Petroperú recibió un primer desembolso de US$ 475 millones de la banca internacional, dentro de una línea de financiamiento de hasta US$ 2,000 millones liderada por JP Morgan y Citibank. Según informó la Agencia de Promoción de la Inversión Privada (Proinversión), la operación no utiliza recursos del Tesoro Público.
Los fondos se destinarán principalmente a fortalecer el capital de trabajo de la petrolera estatal y a cubrir la compra de crudo y otros servicios esenciales para garantizar la continuidad de sus operaciones.
El desembolso llega mientras la empresa atraviesa un proceso de reorganización patrimonial y operativa conducido por Proinversión, organismo adscrito al Ministerio de Economía y Finanzas (MEF).
Los recursos serán canalizados a través de un fideicomiso administrado y supervisado por Proinversión, con el fin de mantenerlos separados de las cuentas de libre disponibilidad de Petroperú y limitar su uso exclusivamente a los fines establecidos.
Coincide con un directorio nuevo
La operación se produce al mismo tiempo que inicia funciones el nuevo Directorio de Petroperú, presidido por Oliver Stark, cuyas prioridades incluyen mejorar el gobierno corporativo, fortalecer la gestión y recuperar la confianza de inversionistas, acreedores y entidades financieras.

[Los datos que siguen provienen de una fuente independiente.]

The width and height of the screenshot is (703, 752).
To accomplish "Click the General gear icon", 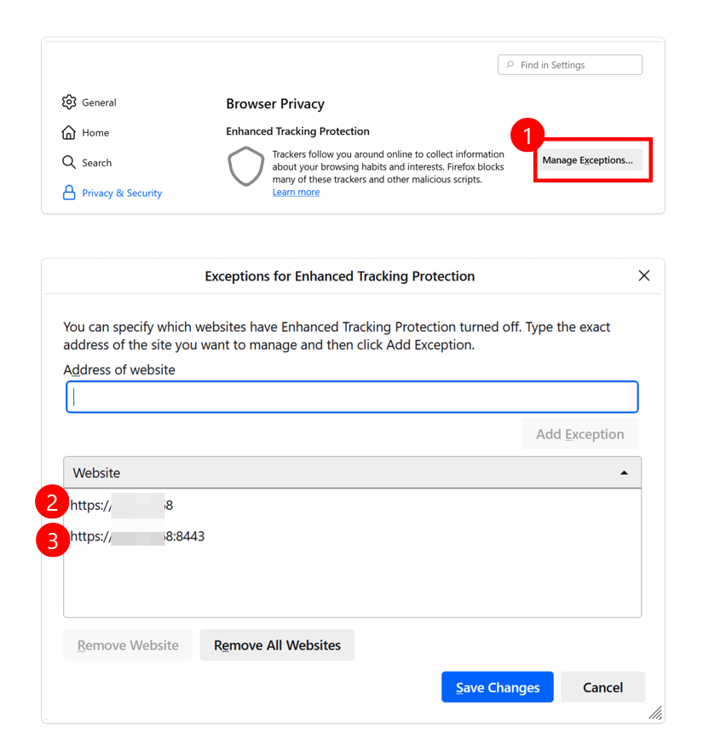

El presidente ejecutivo de Proinversión, Luis Del Carpio, señaló que el desembolso refleja la confianza de la banca internacional en el proceso de reorganización y destacó el respaldo de la Embajada de Estados Unidos.
El embajador estadounidense en Perú, Bernie Navarro, calificó la operación como «una señal positiva para el país» y resaltó el liderazgo financiero de JP Morgan y Citibank.
Meta hacia 2032
Proinversión ha fijado como horizonte que Petroperú alcance hacia 2032 una situación de autosostenibilidad financiera, en un proceso que contempla también una mayor participación privada.
El financiamiento internacional, la renovación de la conducción de la empresa y la reorganización patrimonial forman parte de una misma estrategia orientada a estabilizar las finanzas de la petrolera, recuperar la confianza del mercado y reducir progresivamente su dependencia del respaldo estatal.